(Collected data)
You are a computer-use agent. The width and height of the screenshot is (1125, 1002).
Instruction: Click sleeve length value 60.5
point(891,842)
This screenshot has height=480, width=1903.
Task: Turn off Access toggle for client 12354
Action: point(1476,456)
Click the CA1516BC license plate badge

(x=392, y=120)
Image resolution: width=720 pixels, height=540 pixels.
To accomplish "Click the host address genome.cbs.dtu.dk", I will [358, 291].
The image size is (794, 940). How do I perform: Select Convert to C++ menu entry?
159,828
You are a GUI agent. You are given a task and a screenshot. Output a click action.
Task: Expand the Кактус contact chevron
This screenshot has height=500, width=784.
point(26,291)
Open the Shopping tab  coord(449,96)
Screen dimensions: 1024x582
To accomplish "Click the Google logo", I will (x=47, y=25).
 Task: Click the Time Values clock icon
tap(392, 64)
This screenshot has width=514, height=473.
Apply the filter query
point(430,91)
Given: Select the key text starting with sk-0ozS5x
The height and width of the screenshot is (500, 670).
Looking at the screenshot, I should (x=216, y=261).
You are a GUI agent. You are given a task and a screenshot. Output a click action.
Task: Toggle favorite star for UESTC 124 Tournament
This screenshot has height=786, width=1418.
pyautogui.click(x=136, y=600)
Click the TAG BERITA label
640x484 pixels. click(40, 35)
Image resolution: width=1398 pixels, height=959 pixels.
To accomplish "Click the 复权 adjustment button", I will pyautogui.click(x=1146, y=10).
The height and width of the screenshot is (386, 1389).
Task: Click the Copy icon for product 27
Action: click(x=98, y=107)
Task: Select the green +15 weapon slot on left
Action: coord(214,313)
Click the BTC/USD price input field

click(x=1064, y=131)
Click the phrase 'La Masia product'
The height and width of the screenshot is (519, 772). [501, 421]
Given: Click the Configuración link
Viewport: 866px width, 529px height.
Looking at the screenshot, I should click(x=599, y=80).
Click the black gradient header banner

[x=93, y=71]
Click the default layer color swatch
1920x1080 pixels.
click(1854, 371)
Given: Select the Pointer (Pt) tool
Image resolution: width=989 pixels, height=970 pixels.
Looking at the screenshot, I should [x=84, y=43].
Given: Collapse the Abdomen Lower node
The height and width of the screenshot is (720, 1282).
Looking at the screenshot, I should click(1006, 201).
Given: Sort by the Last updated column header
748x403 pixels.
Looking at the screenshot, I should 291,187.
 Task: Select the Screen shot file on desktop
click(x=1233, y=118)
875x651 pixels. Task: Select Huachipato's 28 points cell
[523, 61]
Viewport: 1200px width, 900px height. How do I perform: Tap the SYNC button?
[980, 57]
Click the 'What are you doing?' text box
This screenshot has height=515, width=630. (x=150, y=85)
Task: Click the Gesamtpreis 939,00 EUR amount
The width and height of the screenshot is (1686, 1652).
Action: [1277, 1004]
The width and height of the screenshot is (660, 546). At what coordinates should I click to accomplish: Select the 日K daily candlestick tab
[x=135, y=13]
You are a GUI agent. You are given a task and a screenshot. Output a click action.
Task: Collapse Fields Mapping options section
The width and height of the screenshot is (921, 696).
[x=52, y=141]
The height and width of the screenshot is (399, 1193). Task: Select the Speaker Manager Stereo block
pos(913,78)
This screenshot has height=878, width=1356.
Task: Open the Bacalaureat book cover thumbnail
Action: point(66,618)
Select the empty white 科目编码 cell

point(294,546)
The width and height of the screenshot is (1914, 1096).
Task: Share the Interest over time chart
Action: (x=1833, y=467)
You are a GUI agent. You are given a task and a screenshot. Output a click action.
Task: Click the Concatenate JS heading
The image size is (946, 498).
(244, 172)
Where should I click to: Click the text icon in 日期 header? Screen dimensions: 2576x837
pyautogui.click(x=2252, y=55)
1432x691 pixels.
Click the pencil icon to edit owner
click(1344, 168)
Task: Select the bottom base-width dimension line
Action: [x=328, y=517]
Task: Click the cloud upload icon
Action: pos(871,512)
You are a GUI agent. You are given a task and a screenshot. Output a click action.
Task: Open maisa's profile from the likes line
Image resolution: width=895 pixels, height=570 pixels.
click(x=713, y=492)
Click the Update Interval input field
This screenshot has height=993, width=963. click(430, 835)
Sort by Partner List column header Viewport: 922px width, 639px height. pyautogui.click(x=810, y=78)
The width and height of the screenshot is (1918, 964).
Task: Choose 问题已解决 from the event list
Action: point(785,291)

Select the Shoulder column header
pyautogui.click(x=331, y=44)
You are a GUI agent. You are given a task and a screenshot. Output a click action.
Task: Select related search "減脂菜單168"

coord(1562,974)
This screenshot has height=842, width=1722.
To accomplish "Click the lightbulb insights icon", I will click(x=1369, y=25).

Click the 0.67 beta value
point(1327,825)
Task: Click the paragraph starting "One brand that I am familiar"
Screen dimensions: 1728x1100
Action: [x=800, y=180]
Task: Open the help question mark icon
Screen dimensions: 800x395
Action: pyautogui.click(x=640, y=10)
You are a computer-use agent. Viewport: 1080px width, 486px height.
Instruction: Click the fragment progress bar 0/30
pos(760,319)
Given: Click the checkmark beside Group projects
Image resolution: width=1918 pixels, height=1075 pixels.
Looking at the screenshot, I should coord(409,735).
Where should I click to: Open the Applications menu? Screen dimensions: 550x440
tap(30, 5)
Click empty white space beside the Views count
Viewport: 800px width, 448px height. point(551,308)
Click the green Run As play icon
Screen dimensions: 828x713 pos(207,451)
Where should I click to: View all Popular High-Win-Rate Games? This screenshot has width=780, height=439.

▶ WORK TASK
All the lines above must be output exactly, with none omitted.

▶ RESULT FOR THIS EXERCISE
You are a computer-use agent. The width and height of the screenshot is (1125, 1002).
Instruction: Click sleeve length value 60.5
point(891,842)
This screenshot has height=480, width=1903.
Task: Turn off Access toggle for client 12354
Action: point(1476,456)
Click the CA1516BC license plate badge

(x=392, y=120)
Image resolution: width=720 pixels, height=540 pixels.
To accomplish "Click the host address genome.cbs.dtu.dk", I will [358, 291].
The image size is (794, 940). How do I perform: Select Convert to C++ menu entry?
159,828
You are a GUI agent. You are given a task and a screenshot. Output a click action.
Task: Expand the Кактус contact chevron
This screenshot has height=500, width=784.
point(26,291)
Open the Shopping tab  coord(449,96)
Screen dimensions: 1024x582
To accomplish "Click the Google logo", I will (x=47, y=25).
 Task: Click the Time Values clock icon
tap(392, 64)
This screenshot has width=514, height=473.
Apply the filter query
point(430,91)
Given: Select the key text starting with sk-0ozS5x
The height and width of the screenshot is (500, 670).
Looking at the screenshot, I should (x=216, y=261).
You are a GUI agent. You are given a task and a screenshot. Output a click action.
Task: Toggle favorite star for UESTC 124 Tournament
This screenshot has height=786, width=1418.
pyautogui.click(x=136, y=600)
Click the TAG BERITA label
640x484 pixels. click(40, 35)
Image resolution: width=1398 pixels, height=959 pixels.
To accomplish "Click the 复权 adjustment button", I will pyautogui.click(x=1146, y=10).
The height and width of the screenshot is (386, 1389).
Task: Click the Copy icon for product 27
Action: click(x=98, y=107)
Task: Select the green +15 weapon slot on left
Action: coord(214,313)
Click the BTC/USD price input field

click(x=1064, y=131)
Click the phrase 'La Masia product'
The height and width of the screenshot is (519, 772). [501, 421]
Given: Click the Configuración link
Viewport: 866px width, 529px height.
Looking at the screenshot, I should click(x=599, y=80).
Click the black gradient header banner

[x=93, y=71]
Click the default layer color swatch
1920x1080 pixels.
click(1854, 371)
Given: Select the Pointer (Pt) tool
Image resolution: width=989 pixels, height=970 pixels.
Looking at the screenshot, I should [x=84, y=43].
Given: Collapse the Abdomen Lower node
The height and width of the screenshot is (720, 1282).
Looking at the screenshot, I should click(1006, 201).
Given: Sort by the Last updated column header
748x403 pixels.
Looking at the screenshot, I should 291,187.
 Task: Select the Screen shot file on desktop
click(x=1233, y=118)
875x651 pixels. Task: Select Huachipato's 28 points cell
[523, 61]
Viewport: 1200px width, 900px height. How do I perform: Tap the SYNC button?
[980, 57]
Click the 'What are you doing?' text box
This screenshot has height=515, width=630. (x=150, y=85)
Task: Click the Gesamtpreis 939,00 EUR amount
The width and height of the screenshot is (1686, 1652).
Action: [1277, 1004]
The width and height of the screenshot is (660, 546). At what coordinates should I click to accomplish: Select the 日K daily candlestick tab
[x=135, y=13]
You are a GUI agent. You are given a task and a screenshot. Output a click action.
Task: Collapse Fields Mapping options section
The width and height of the screenshot is (921, 696).
[x=52, y=141]
The height and width of the screenshot is (399, 1193). Task: Select the Speaker Manager Stereo block
pos(913,78)
This screenshot has height=878, width=1356.
Task: Open the Bacalaureat book cover thumbnail
Action: point(66,618)
Select the empty white 科目编码 cell

point(294,546)
The width and height of the screenshot is (1914, 1096).
Task: Share the Interest over time chart
Action: (x=1833, y=467)
You are a GUI agent. You are given a task and a screenshot. Output a click action.
Task: Click the Concatenate JS heading
The image size is (946, 498).
(244, 172)
Where should I click to: Click the text icon in 日期 header? Screen dimensions: 2576x837
pyautogui.click(x=2252, y=55)
1432x691 pixels.
Click the pencil icon to edit owner
click(1344, 168)
Task: Select the bottom base-width dimension line
Action: [x=328, y=517]
Task: Click the cloud upload icon
Action: pos(871,512)
You are a GUI agent. You are given a task and a screenshot. Output a click action.
Task: Open maisa's profile from the likes line
Image resolution: width=895 pixels, height=570 pixels.
click(x=713, y=492)
Click the Update Interval input field
This screenshot has height=993, width=963. click(430, 835)
Sort by Partner List column header Viewport: 922px width, 639px height. pyautogui.click(x=810, y=78)
The width and height of the screenshot is (1918, 964).
Task: Choose 问题已解决 from the event list
Action: point(785,291)

Select the Shoulder column header
pyautogui.click(x=331, y=44)
You are a GUI agent. You are given a task and a screenshot. Output a click action.
Task: Select related search "減脂菜單168"

coord(1562,974)
This screenshot has height=842, width=1722.
To accomplish "Click the lightbulb insights icon", I will click(x=1369, y=25).

Click the 0.67 beta value
point(1327,825)
Task: Click the paragraph starting "One brand that I am familiar"
Screen dimensions: 1728x1100
Action: [x=800, y=180]
Task: Open the help question mark icon
Screen dimensions: 800x395
Action: pyautogui.click(x=640, y=10)
You are a computer-use agent. Viewport: 1080px width, 486px height.
Instruction: Click the fragment progress bar 0/30
pos(760,319)
Given: Click the checkmark beside Group projects
Image resolution: width=1918 pixels, height=1075 pixels.
Looking at the screenshot, I should coord(409,735).
Where should I click to: Open the Applications menu? Screen dimensions: 550x440
tap(30, 5)
Click empty white space beside the Views count
Viewport: 800px width, 448px height. point(551,308)
Click the green Run As play icon
Screen dimensions: 828x713 pos(207,451)
Where should I click to: View all Popular High-Win-Rate Games? This screenshot has width=780, height=439.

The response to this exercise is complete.